By the time Dr. Jonas Salk developed the first successful vaccine for the poliovirus in 1952, the polio epidemic had reached a peak in the United States with more than 21,000 paralytic cases, according to the Centers for Disease Control and Prevention (CDC).1 Less than a decade later, in 1960, the number of paralytic polio cases in the U.S. had been reduced to about 2,500. Five years later, there were just 61. In 1994, just 42 years after Salk introduced his vaccine, polio was declared eradicated from the Americas.

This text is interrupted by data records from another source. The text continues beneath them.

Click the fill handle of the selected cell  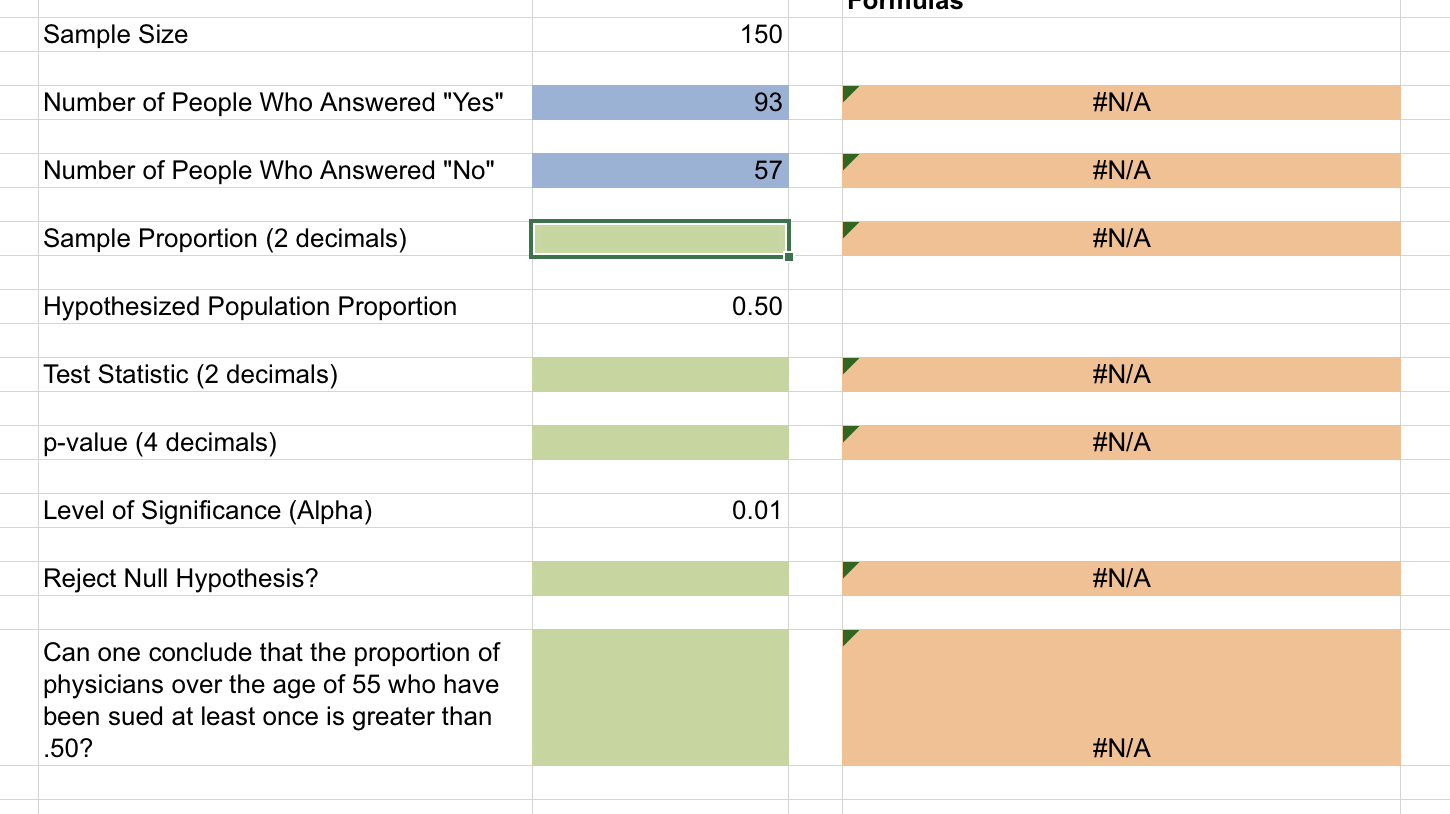pos(786,258)
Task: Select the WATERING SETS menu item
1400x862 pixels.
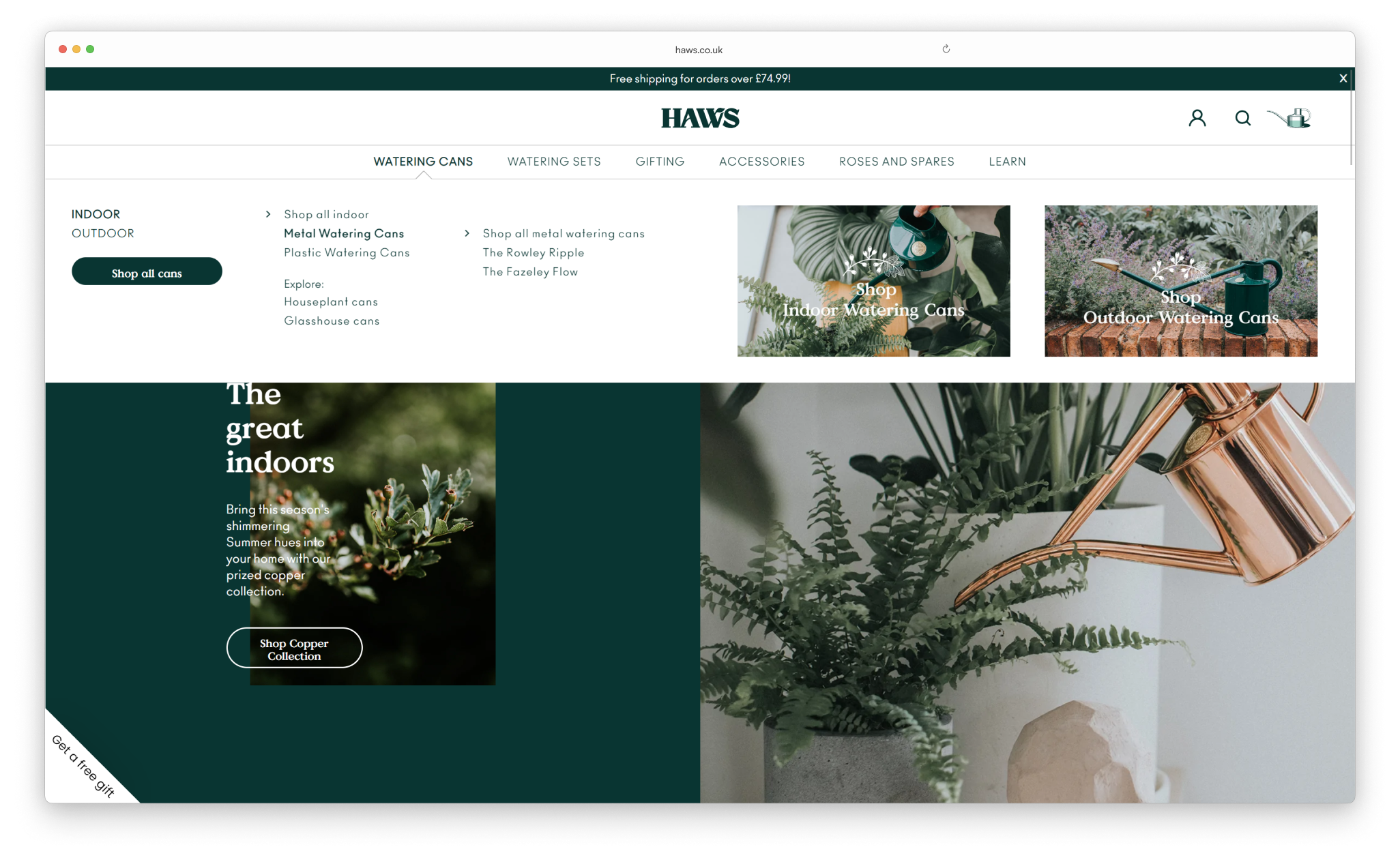Action: click(554, 161)
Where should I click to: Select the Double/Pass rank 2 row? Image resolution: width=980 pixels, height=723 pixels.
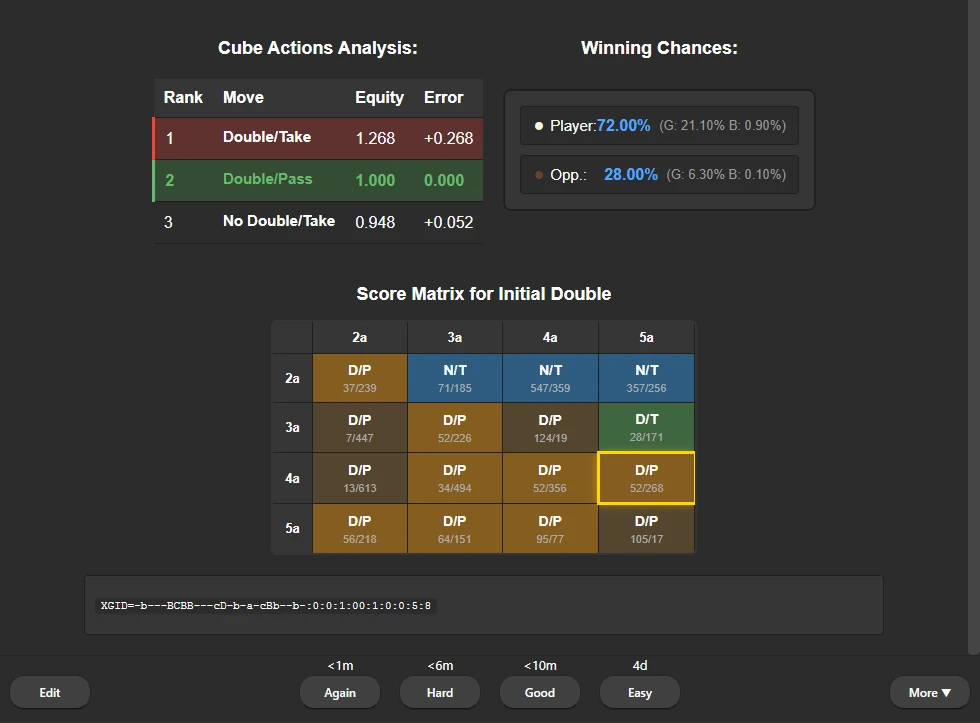click(x=318, y=180)
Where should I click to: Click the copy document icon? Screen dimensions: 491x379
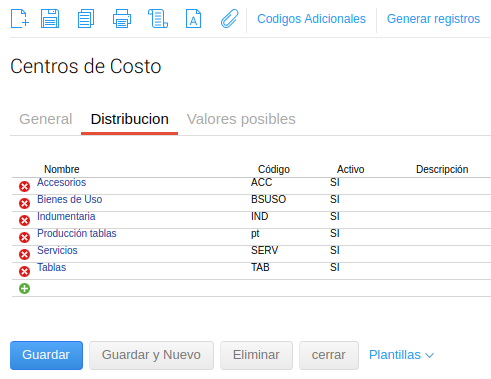coord(86,19)
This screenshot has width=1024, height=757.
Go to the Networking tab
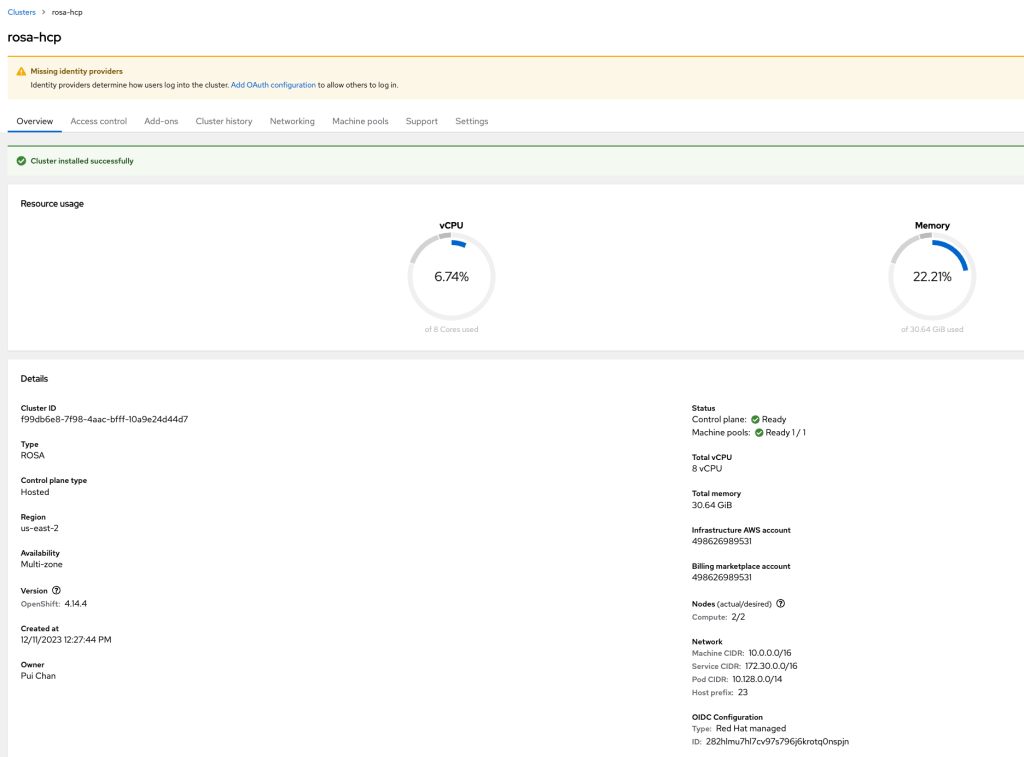[292, 121]
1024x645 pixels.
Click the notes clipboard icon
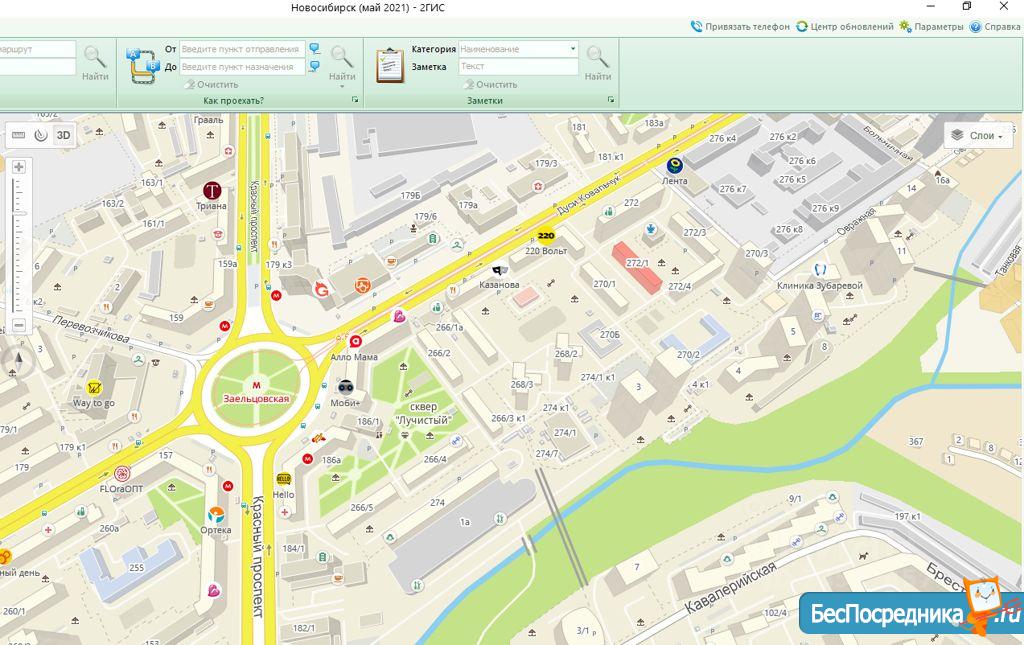(x=389, y=65)
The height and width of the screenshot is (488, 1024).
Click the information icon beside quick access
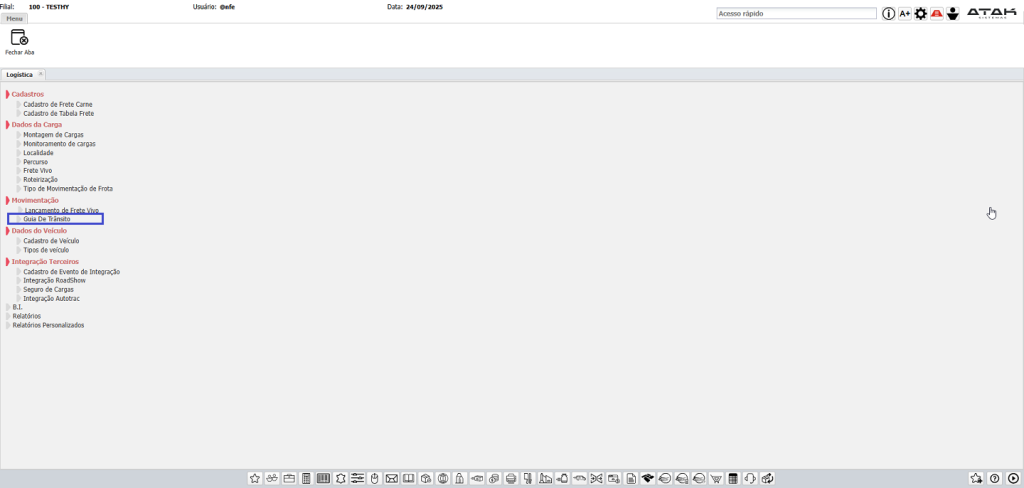click(x=888, y=14)
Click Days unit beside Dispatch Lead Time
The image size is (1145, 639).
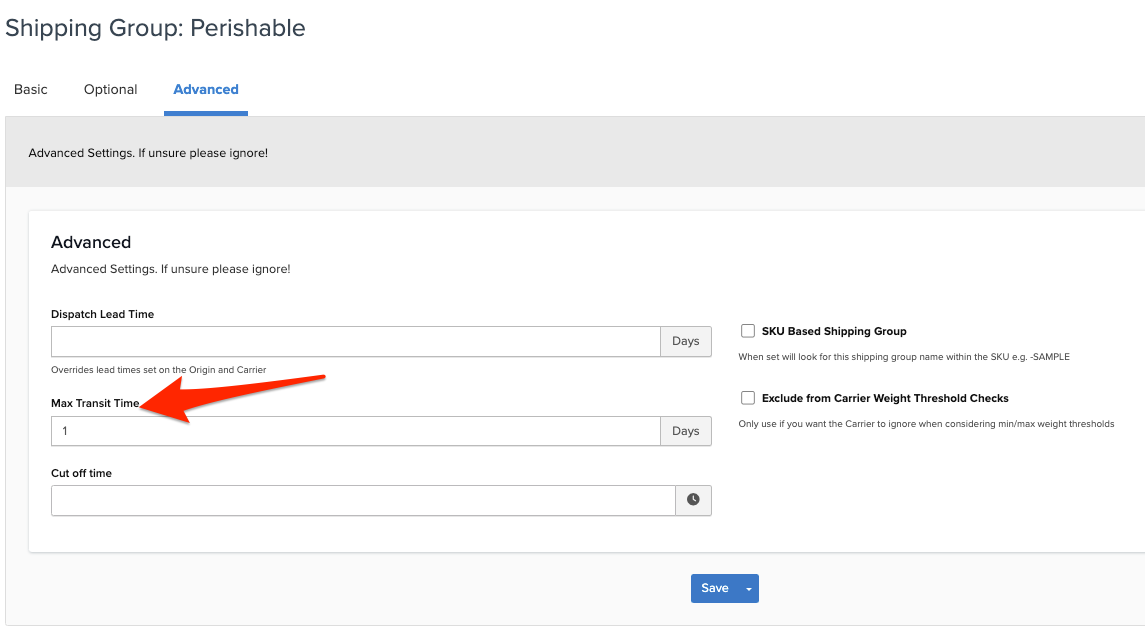[x=685, y=341]
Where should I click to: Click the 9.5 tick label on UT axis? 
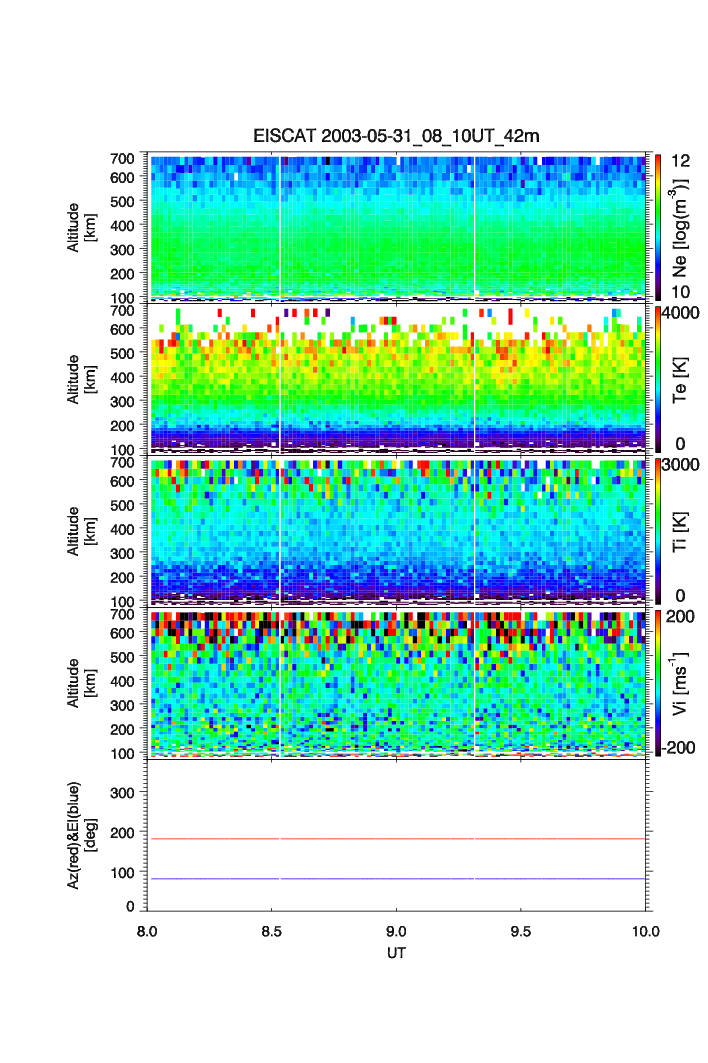point(521,930)
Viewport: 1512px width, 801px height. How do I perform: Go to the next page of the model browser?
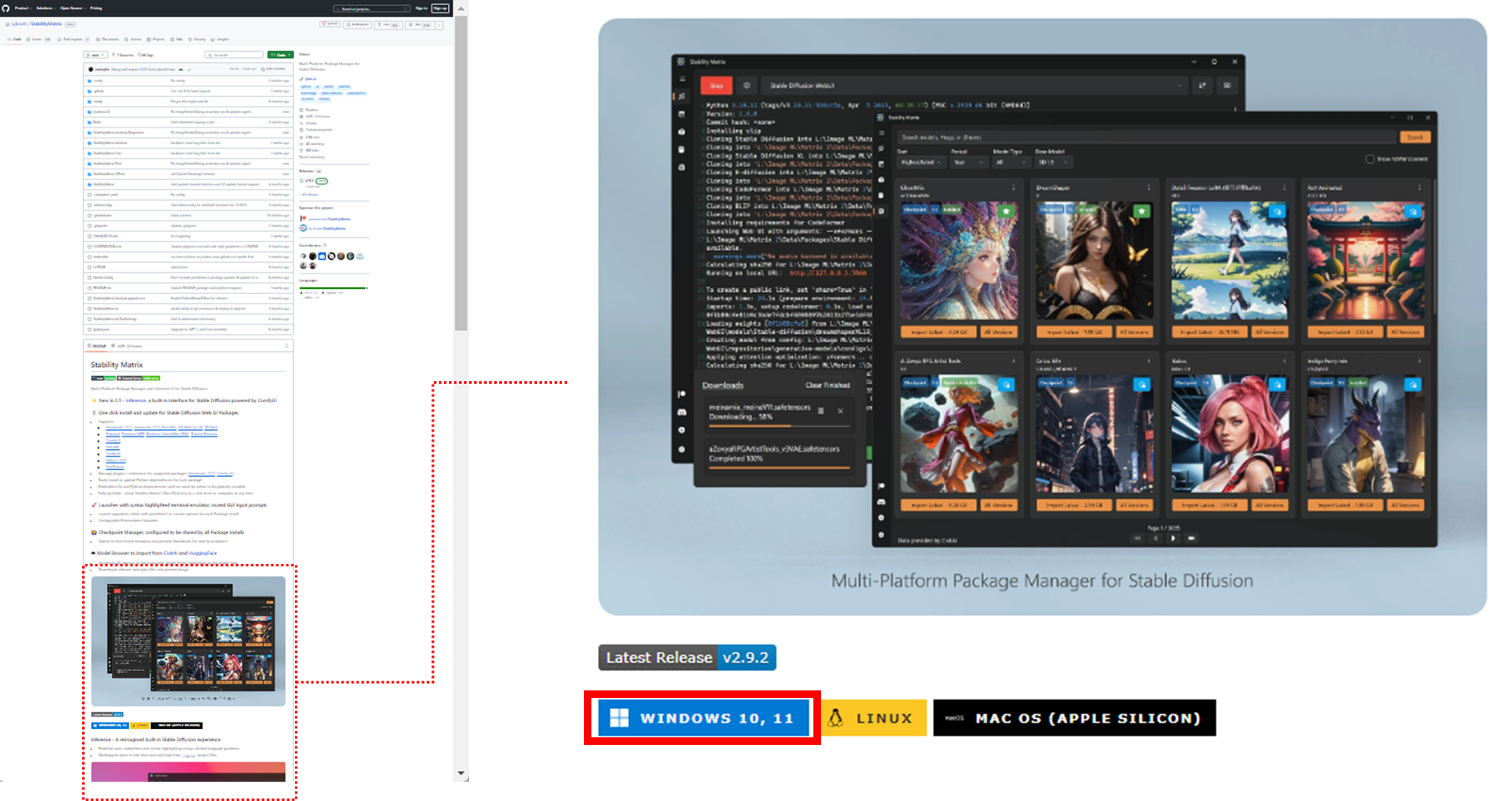pos(1173,538)
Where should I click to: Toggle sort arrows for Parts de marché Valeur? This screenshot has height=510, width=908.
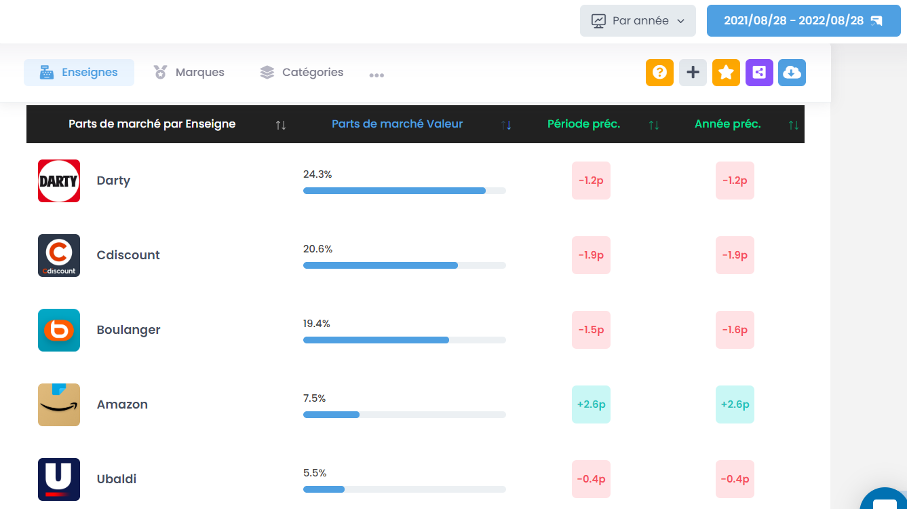[506, 125]
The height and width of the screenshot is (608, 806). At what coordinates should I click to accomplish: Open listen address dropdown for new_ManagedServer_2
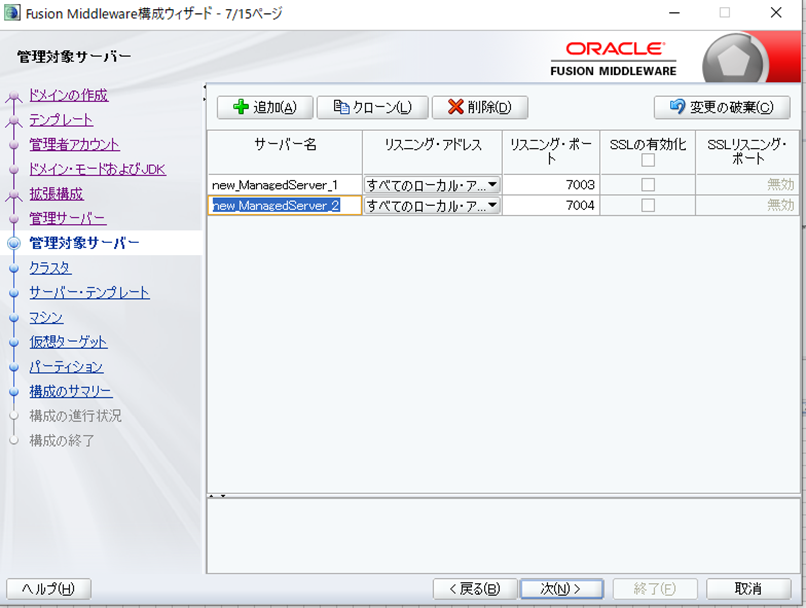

Before Salk made his breakthrough, parents across America were terrified that their children would contract the disease, and physicians were desperate for preventive or therapeutic measures. Despite this pressure, Salk conducted a textbook case of careful research. He began his poliovirus research in 1947 and published his findings in the Journal of the American Medical Association in 1953. The following year, testing for the Salk vaccine began in the largest clinical field trials ever conducted in U.S. history. Led by Thomas Francis, Jr., of the University of Michigan, the trials included children in communities throughout the U.S. and parts of Canada.2 In the vaccinated test groups, polio cases fell dramatically. Just one year later, in 1955, the federal government approved the vaccine for distribution to children. In 1963, a live oral form of vaccine developed by Albert Bruce Sabin was also approved. Even today, children receive the polio vaccine because the disease is still found in certain parts of the world.
In the annals of medical history, the Salk polio vaccine stands as an example of one of the fastest and most successful adoptions of a medical practice based on scientific evidence, even though it long preceded the formal use of the term “evidence-based medicine.” It clearly demonstrates the essence of what evidence-based medicine is: care based on evidence from carefully designed research studies.